Rattrista, in tutto questo, che le leadership politiche dei paesi europei e dell’Ue passino il loro tempo a discettare di nomine post-elezioni invece di affrontare temi ben più gravi e sostanziali come: che deve fare l’Ue? A che serve l’Ue? Come, con quali strumenti deve agire l’Ue? Sembra proprio che questi leader politici europei non vogliano mai ascoltare i propri cittadini che nell’ultima tornata elettorale hanno senza dubbi riconfermato di non essere più interessati all’Ue (55% di astenuti in media, con punte dell’80% in certi paesi) o di opporsi a quanto l’Ue ha fatto negli ultimi dieci anni (30% dei votanti).
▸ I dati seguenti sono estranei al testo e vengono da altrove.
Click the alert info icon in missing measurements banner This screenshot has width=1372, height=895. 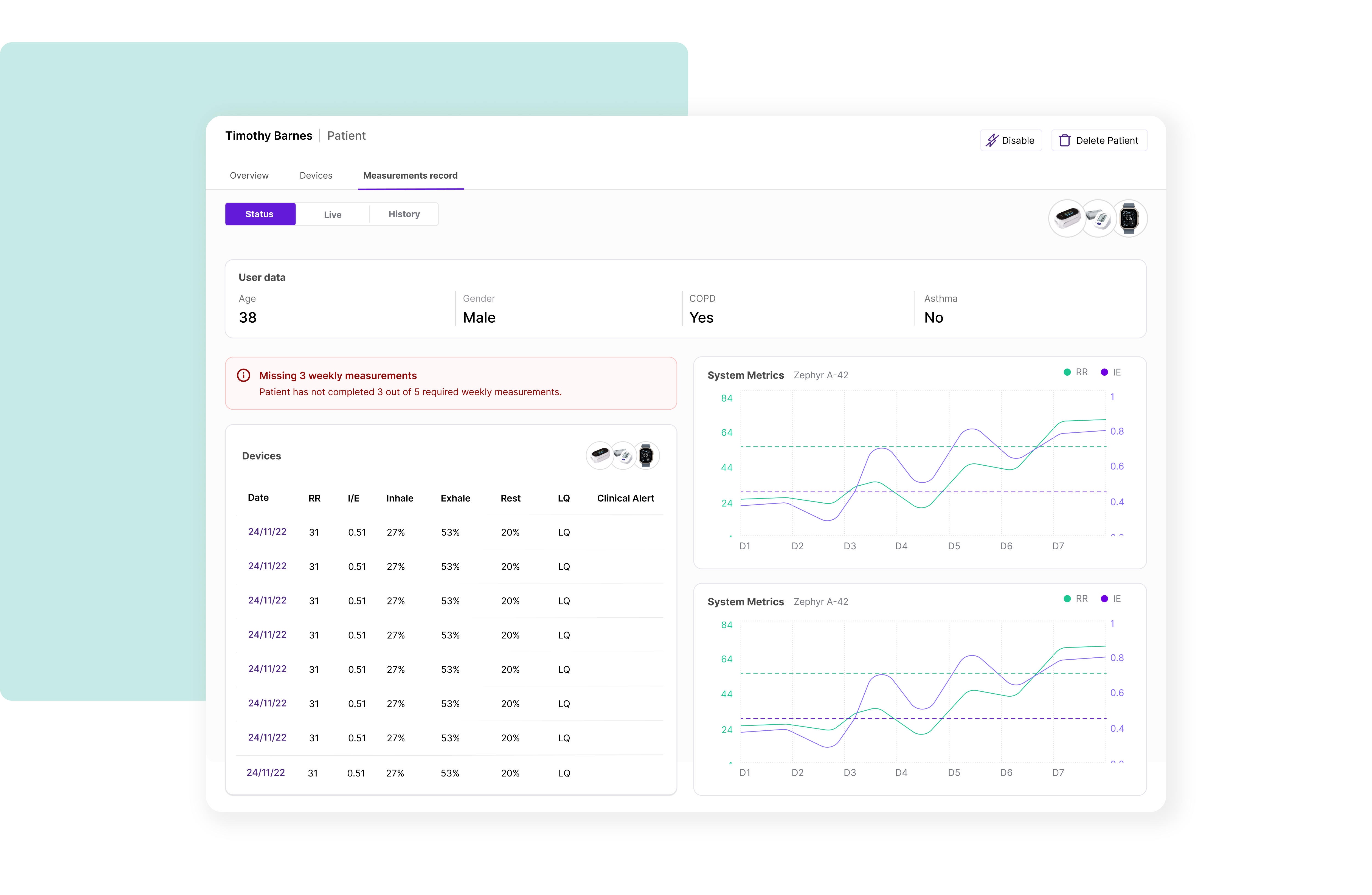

Quanto al ruolo di questa Unione europea in paesi quali l’Egitto, la Libia, la Siria, è meglio stendere un pietoso velo (con vergogna). Tornando all’Ucraina, è chiaro che adesso il presidente Poroshenko ha il potere legale di fermare la violenza e aprire a negoziati seri con la Russia e l’Ue. Purtroppo, ancora oggi, con il silenzio compiacente dell’Ue, le forze governative dell’Ucraina hanno continuato ad attaccare postazioni civili nell’Est e nel Sud facendo uso di artiglieria pesante e bombardamenti aerei. L’ipocrisia europea e i doppi standard porteranno solo guai. Qualcuno se ne renda conto prima che sia troppo tardi.